On Wednesday, the Senate voted to confirm privacy expert Alvaro Bedoya to the Federal Trade Commission. The confirmation secured a Democratic voting majority at the agency tasked by the Biden administration with investigating big tech companies like Facebook and Google over potential data privacy and competition violations.
Vice President Kamala Harris voted to break a 50–50 tie on the Senate floor to finalize Bedoya’s confirmation.
Bedoya will replace former Commissioner Rohit Chopra, who left the FTC last year to head the Consumer Financial Protection Bureau. Before his confirmation, Bedoya was a Georgetown law professor with a focus on privacy law, founding the university’s Center on Privacy and Technology in 2014. In his academic career, Bedoya explored the disproportionate effects of surveillance on minority groups, particularly regarding facial recognition technology.
Bedoya was first nominated to the FTC last September, but his confirmation process was stalled by Republican opposition to his nomination. After several canceled and rescheduled committee hearings and votes last year, the Senate Commerce Committee voted 14–14 in March, requiring a motion to discharge by Majority Leader Chuck Schumer (D-NY) to bring a final vote to the floor.
In April, Axios reported that the US Chamber of Commerce had urged lawmakers to delay Bedoya’s confirmation.
Alvaro’s knowledge, experience, and energy will be a great asset to the FTC as we pursue our critical work. I’m excited to begin working with him, along with our other Commissioners, once his appointment is made final by President Biden.

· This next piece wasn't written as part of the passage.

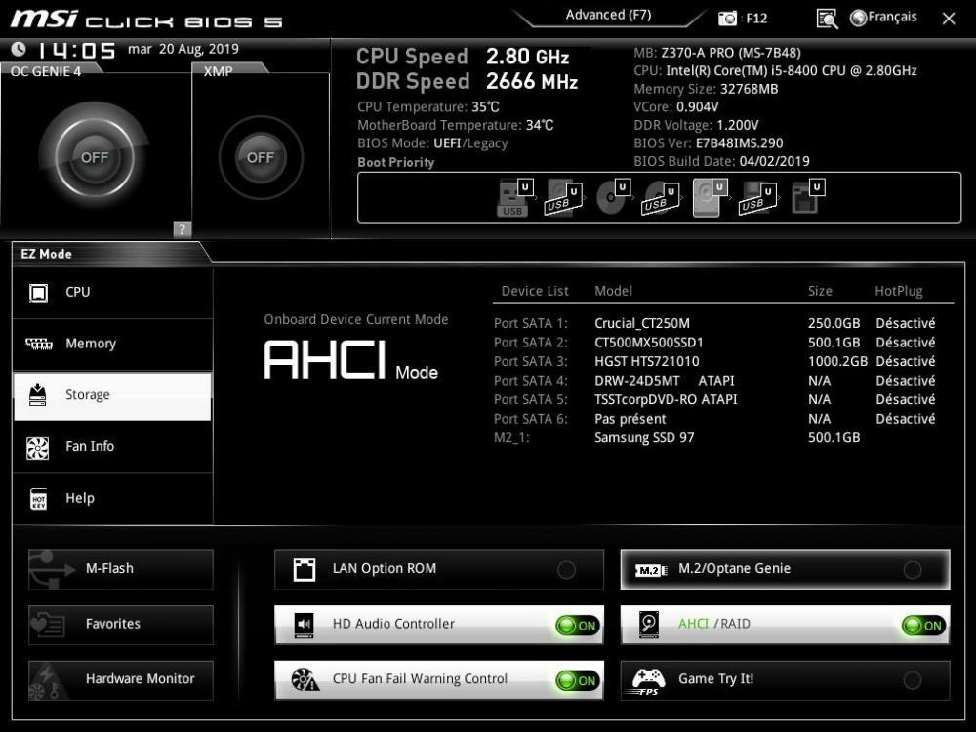
Task: Select the USB key boot device icon
Action: coord(513,198)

— Lina Khan (@linakhanFTC) May 11, 2022
On Tuesday, Senate Minority Leader Mitch McConnell (R-KY) continued to pressure lawmakers to oppose Bedoya’s confirmation and urged the White House to pull his nomination. In a Tuesday floor speech, McConnell said, “He is an essentially foolish choice.” He continued, “I would urge my colleagues on both sides to stop this awful nomination so the president can reconsider and send us somebody suitable.”
Bedoya’s confirmation comes as the FTC has heightened its scrutiny over the tech industry, led by Chair Lina Khan. The commission had previously pledged to take on unlawful “right to repair” restrictions and is reportedly in the process of investigating Meta’s VR division for potential antitrust violations.
In a Wednesday statement, Khan said “Alvaro’s knowledge, experience, and energy will be a great asset to the FTC as we pursue our critical work.”
Update May 11th, 3:39PM ET: Included statement from FTC Chair Lina Khan.